Un passage éclair au rectorat de Guyane

Youssoufi Touré, recteur démissionnaire de l’académie de Guyane


   Le bilan que Youssoufi Touré laisse derrière lui n’a pas empêché l’homme de 56 ans d’être nommé recteur de l’académie de Guyane en mars 2016. Il a démissionné de ce poste ce mercredi 4 janvier, quelques jours après la publication d’une enquête de Libération à son sujet. «Une décision personnelle», justifie-t-il. Le bruit provoqué par son bilan à l’université d’Orléans y est sans doute pour beaucoup... mais pas seulement. Le mois dernier, des agents de l’Éducation nationale avaient manifesté devant le rectorat de Cayenne pour dénoncer leur «mal-être» et le comportement des collaborateurs de Youssoufi Touré.

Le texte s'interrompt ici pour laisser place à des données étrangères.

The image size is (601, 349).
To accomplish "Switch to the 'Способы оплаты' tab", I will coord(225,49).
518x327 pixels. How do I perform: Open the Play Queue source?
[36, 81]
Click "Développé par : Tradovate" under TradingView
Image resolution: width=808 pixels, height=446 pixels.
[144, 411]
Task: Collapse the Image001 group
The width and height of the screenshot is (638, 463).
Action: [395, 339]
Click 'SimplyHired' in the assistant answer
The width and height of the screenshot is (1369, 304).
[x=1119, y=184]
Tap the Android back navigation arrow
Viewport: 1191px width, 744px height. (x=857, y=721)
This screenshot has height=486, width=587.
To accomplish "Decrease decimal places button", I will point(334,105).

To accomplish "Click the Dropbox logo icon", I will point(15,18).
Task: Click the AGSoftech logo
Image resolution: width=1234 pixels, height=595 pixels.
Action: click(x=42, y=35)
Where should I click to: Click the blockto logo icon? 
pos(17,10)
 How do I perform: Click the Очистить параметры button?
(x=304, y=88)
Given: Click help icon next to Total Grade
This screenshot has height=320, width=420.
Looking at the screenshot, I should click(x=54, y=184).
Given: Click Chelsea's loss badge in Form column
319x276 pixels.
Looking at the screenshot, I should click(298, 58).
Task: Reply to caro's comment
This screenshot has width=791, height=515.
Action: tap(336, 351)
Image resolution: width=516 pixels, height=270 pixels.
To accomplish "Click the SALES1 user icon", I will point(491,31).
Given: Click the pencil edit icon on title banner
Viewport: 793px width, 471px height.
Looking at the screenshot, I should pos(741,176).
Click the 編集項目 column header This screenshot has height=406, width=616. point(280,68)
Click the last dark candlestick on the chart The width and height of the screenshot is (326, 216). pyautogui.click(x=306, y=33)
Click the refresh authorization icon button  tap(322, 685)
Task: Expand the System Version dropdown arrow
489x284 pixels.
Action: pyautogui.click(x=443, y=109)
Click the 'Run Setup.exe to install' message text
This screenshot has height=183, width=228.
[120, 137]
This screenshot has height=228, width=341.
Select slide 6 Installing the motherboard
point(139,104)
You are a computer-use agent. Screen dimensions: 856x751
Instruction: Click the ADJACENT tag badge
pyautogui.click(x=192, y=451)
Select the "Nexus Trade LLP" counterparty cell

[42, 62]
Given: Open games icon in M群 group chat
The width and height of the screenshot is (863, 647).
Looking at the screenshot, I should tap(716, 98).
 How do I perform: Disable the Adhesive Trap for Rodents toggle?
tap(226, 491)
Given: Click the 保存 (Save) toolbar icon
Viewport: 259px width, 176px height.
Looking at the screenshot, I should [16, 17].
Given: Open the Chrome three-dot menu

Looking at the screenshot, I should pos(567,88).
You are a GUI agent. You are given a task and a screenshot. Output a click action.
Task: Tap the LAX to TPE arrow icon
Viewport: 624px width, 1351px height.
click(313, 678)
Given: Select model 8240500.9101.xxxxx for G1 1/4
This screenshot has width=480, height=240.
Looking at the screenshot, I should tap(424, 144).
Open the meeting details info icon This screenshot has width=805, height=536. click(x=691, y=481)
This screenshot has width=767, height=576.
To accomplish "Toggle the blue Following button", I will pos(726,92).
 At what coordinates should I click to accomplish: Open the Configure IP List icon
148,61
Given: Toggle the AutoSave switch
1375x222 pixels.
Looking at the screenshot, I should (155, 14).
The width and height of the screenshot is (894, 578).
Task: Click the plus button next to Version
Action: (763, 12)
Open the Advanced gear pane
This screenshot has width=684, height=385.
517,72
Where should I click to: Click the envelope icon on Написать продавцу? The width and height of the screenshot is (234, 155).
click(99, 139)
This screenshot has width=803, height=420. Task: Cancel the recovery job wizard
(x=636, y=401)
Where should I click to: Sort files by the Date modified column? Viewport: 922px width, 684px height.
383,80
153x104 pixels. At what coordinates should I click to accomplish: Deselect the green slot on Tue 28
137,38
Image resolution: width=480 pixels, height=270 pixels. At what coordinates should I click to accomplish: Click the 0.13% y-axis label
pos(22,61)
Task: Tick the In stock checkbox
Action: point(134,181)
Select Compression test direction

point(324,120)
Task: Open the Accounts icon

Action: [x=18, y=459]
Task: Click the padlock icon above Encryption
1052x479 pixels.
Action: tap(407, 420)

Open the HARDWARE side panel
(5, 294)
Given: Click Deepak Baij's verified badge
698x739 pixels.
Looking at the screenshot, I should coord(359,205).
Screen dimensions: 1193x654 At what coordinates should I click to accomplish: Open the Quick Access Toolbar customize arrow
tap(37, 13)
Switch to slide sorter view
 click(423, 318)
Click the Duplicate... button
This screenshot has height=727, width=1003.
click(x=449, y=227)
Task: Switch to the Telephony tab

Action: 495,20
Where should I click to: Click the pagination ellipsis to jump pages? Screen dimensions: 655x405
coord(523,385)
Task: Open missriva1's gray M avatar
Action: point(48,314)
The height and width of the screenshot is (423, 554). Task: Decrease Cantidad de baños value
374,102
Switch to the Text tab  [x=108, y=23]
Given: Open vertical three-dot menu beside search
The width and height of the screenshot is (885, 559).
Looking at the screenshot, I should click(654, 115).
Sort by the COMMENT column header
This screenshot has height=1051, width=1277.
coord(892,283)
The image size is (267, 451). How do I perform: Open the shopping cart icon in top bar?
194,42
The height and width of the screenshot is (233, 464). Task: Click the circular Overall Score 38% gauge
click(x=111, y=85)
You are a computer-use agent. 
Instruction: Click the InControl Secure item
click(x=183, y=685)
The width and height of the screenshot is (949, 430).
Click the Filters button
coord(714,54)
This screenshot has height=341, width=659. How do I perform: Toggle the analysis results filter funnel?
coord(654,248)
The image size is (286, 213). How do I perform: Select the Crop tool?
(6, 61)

   Le ministère de l’Enseignement supérieur confirme auprès du Figaro Étudiant qu’une «enquête de l’IGAENR (Inspection générale de l’administration de l’éducation nationale et de la recherche) est en cours [et que] nous n’en avons pas encore les conclusions à ce stade». Youssoufi Touré devra, à son retour en métropole, répondre à la convocation du ministère.